On the day before Trump’s inauguration, Smith, Armstrong Williams, and Sinclair’s new CEO, Chris Ripley, had a meeting in Washington with FCC Commissioner Ajit Pai. In his five years on the commission, the 44-year-old Pai, an ex-Verizon lawyer and staffer to former Sen. Jeff Sessions, developed a reputation as a sharp and well-spoken advocate for the industry, fighting Wheeler’s steps to limit concentration.
Pai was no stranger to Sinclair. Just two months before, he had spoken at the company’s annual meeting for general managers at the Four Seasons in Baltimore, taking a short private meeting with Smith afterward. (What he told the managers is unclear: Sinclair declined to comment for this article, and Pai’s office said it couldn’t locate any remarks or notes for the event in response to a Freedom of Information Act request.) In the January meeting, Smith, Williams, and Ripley argued that the sidecar agreements utilized by Sinclair were vital to the industry, and to a minority broadcaster like Williams. (In March, after opening with a brief disclaimer that he owned TV stations regulated by the FCC, Williams hosted Pai for a friendly interview on his show The Right Side, which airs on Sinclair stations.)
When Trump took office, he elevated Pai to serve as chairman. Since then the commission has made one move after another that has benefited Sinclair. Two weeks into the administration, the FCC tossed out what remained of Wheeler’s policy clamping down on sidecar agreements. Then, in April, the FCC voted to bring back the ultra high frequency discount, setting the groundwork for Sinclair’s purchase of Tribune Media’s 42 stations. Without the discount, the combined company is estimated to reach 72 percent of households—far above the 39 percent limit. Sinclair officials note that the new FCC changes benefit many companies, not just Sinclair. At an industry luncheon, Ripley praised the chairman’s work to cut regulation: “Thankfully, we’ve got Chairman Pai.”

Information shown
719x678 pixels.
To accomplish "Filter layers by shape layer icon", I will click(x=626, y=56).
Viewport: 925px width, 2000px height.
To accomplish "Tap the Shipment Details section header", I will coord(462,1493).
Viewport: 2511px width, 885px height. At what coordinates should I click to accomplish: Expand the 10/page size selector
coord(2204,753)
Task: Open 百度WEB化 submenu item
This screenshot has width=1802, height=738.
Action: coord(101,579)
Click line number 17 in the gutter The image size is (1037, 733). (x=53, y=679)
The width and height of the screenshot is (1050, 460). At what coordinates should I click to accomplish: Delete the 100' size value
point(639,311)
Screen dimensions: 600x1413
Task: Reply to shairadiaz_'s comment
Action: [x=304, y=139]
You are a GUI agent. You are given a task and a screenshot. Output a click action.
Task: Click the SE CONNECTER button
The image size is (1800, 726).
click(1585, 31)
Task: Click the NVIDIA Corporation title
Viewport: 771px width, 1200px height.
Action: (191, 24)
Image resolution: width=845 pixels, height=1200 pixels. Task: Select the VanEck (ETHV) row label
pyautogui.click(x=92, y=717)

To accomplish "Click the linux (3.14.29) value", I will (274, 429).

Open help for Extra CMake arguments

Work to complete
Reproduce the passage about Sinclair's dealings with FCC Chairman Ajit Pai in full, word for word.

Answer
On the day before Trump’s inauguration, Smith, Armstrong Williams, and Sinclair’s new CEO, Chris Ripley, had a meeting in Washington with FCC Commissioner Ajit Pai. In his five years on the commission, the 44-year-old Pai, an ex-Verizon lawyer and staffer to former Sen. Jeff Sessions, developed a reputation as a sharp and well-spoken advocate for the industry, fighting Wheeler’s steps to limit concentration.
Pai was no stranger to Sinclair. Just two months before, he had spoken at the company’s annual meeting for general managers at the Four Seasons in Baltimore, taking a short private meeting with Smith afterward. (What he told the managers is unclear: Sinclair declined to comment for this article, and Pai’s office said it couldn’t locate any remarks or notes for the event in response to a Freedom of Information Act request.) In the January meeting, Smith, Williams, and Ripley argued that the sidecar agreements utilized by Sinclair were vital to the industry, and to a minority broadcaster like Williams. (In March, after opening with a brief disclaimer that he owned TV stations regulated by the FCC, Williams hosted Pai for a friendly interview on his show The Right Side, which airs on Sinclair stations.)
When Trump took office, he elevated Pai to serve as chairman. Since then the commission has made one move after another that has benefited Sinclair. Two weeks into the administration, the FCC tossed out what remained of Wheeler’s policy clamping down on sidecar agreements. Then, in April, the FCC voted to bring back the ultra high frequency discount, setting the groundwork for Sinclair’s purchase of Tribune Media’s 42 stations. Without the discount, the combined company is estimated to reach 72 percent of households—far above the 39 percent limit. Sinclair officials note that the new FCC changes benefit many companies, not just Sinclair. At an industry luncheon, Ripley praised the chairman’s work to cut regulation: “Thankfully, we’ve got Chairman Pai.”